Jakarta, CNBC Indonesia - Kementerian Kelautan dan Perikanan (KKP) menyatakan terus melakukan pembinaan terhadap pelaku usaha perikanan budi daya air tawar, termasuk dalam pemberian antibiotik dan vaksin.
KKP memastikan bahwa penggunaan obat ikan dalam budi daya perikanan di Indonesia telah diatur secara ketat melalui Peraturan Menteri Kelautan dan Perikanan (Permen KP) Nomor 19 Tahun 2024.
Salah satu poin utama dalam regulasi tersebut adalah penetapan daftar zat aktif yang diperbolehkan dalam budi daya ikan. Saat ini, hanya enam zat aktif yang diizinkan, yaitu klortetrasiklin, tetrasiklin, oksitetrasiklin, enrofloksasin, sulfadiazine, dan eritromisin. Selain dari daftar tersebut, zat aktif lainnya dilarang untuk digunakan dalam perikanan budi daya.
"Lebih lanjut, penggunaan obat ikan, termasuk antibiotik, yang telah terdaftar di KKP harus mengikuti aturan ketat. Antibiotik hanya diperbolehkan diberikan melalui perendaman atau dicampur dalam pakan ikan," kata KKP melalui keterangan resmi yang diterima CNBC Indonesia, Rabu (26/3/2025).
Adapun metode injeksi pada ikan hanya dapat dilakukan untuk vaksin, bukan untuk pemberian antibiotik. Menurut KKP, penggunaan antibiotik yang diperbolehkan harus sesuai dengan dosis yang tepat, dalam jangka waktu yang ditentukan, serta memperhatikan masa henti (withdrawal time) sebelum panen guna memastikan keamanan produk perikanan yang dihasilkan.

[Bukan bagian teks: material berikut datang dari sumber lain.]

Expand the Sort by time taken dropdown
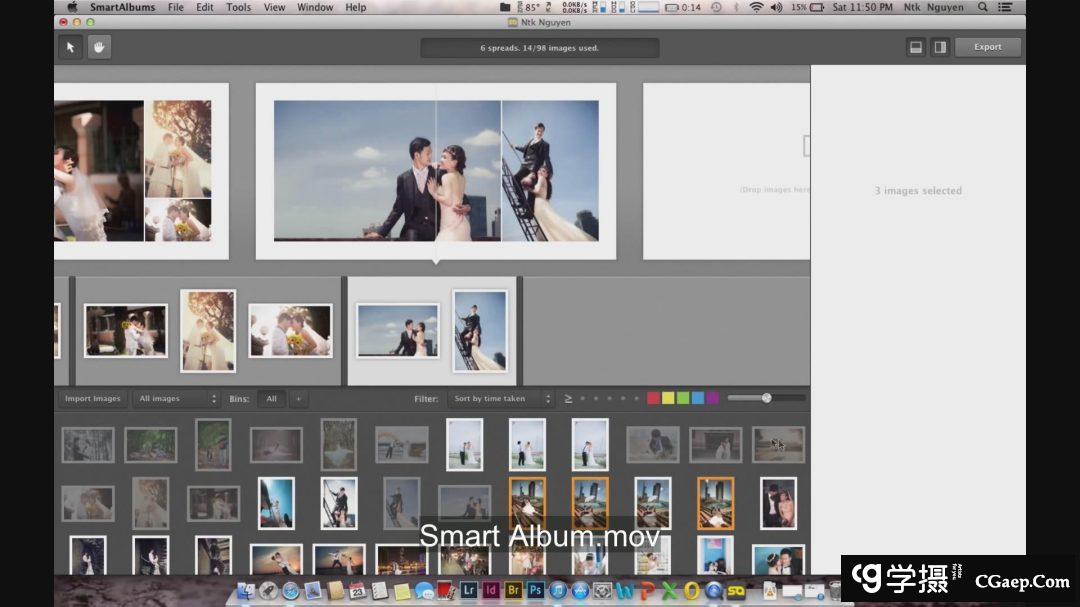Image resolution: width=1080 pixels, height=607 pixels. pos(500,399)
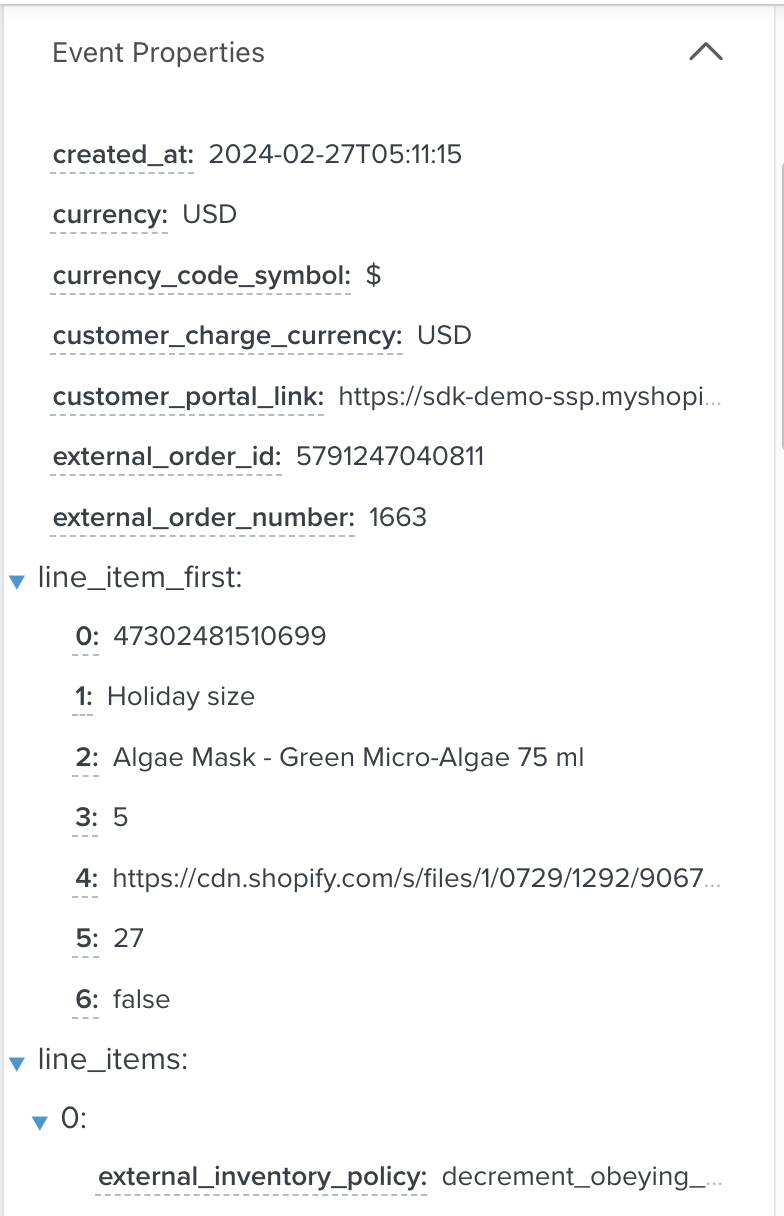
Task: Open the cdn.shopify.com image URL
Action: click(416, 879)

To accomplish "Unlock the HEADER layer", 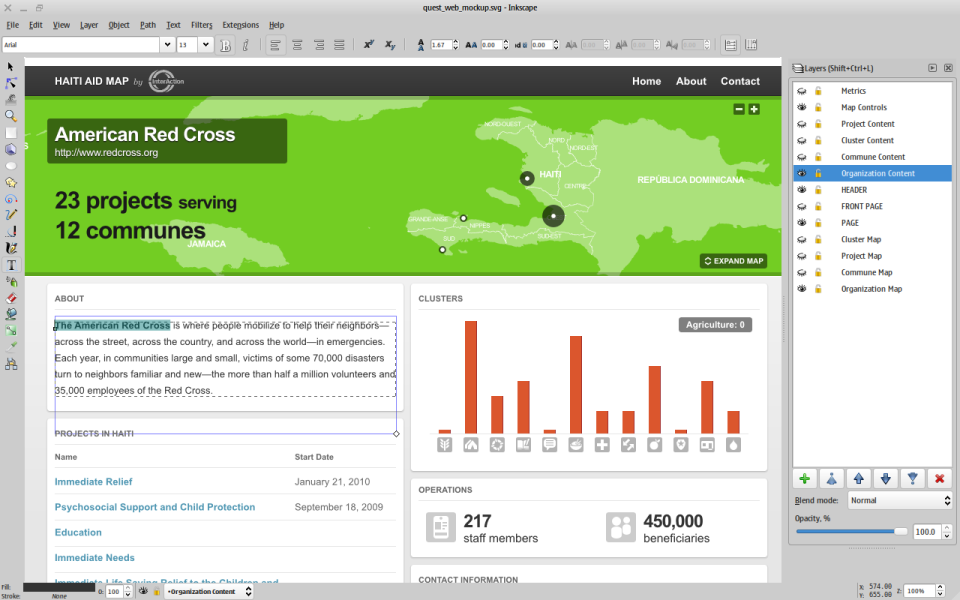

KKP juga secara rutin melakukan pemantauan residu antibiotik pada komoditas ikan air tawar, termasuk ikan lele, di berbagai daerah sentra produksi seperti Jawa Barat, Jawa Timur, Jawa Tengah, dan beberapa provinsi lainnya.
Berdasarkan hasil uji residu pada 2023 dan 2024, tidak ditemukan adanya residu oksitetrasiklin dan kloramfenikol pada sampel ikan lele yang diuji.
Sebelumnya, Direktur Utama BPJS Kesehatan Ali Ghufron Mukti menyoroti laporan yang diperolehnya soal klaim hampir 100 persen ikan lele diinjeksi obat antibiotik. Hal ini diungkapkannya terkait sejumlah penyebab melonjaknya kasus gagal ginjal kronik.
"Tahun 2024 ini mencapai Rp 11 triliun, cukup besar untuk seluruh penyakit gagal ginjal kronik, ini baru yang hanya tercover BPJS saja," ujarnya dikutip dari Detik.com, Sabtu (15/3/2025).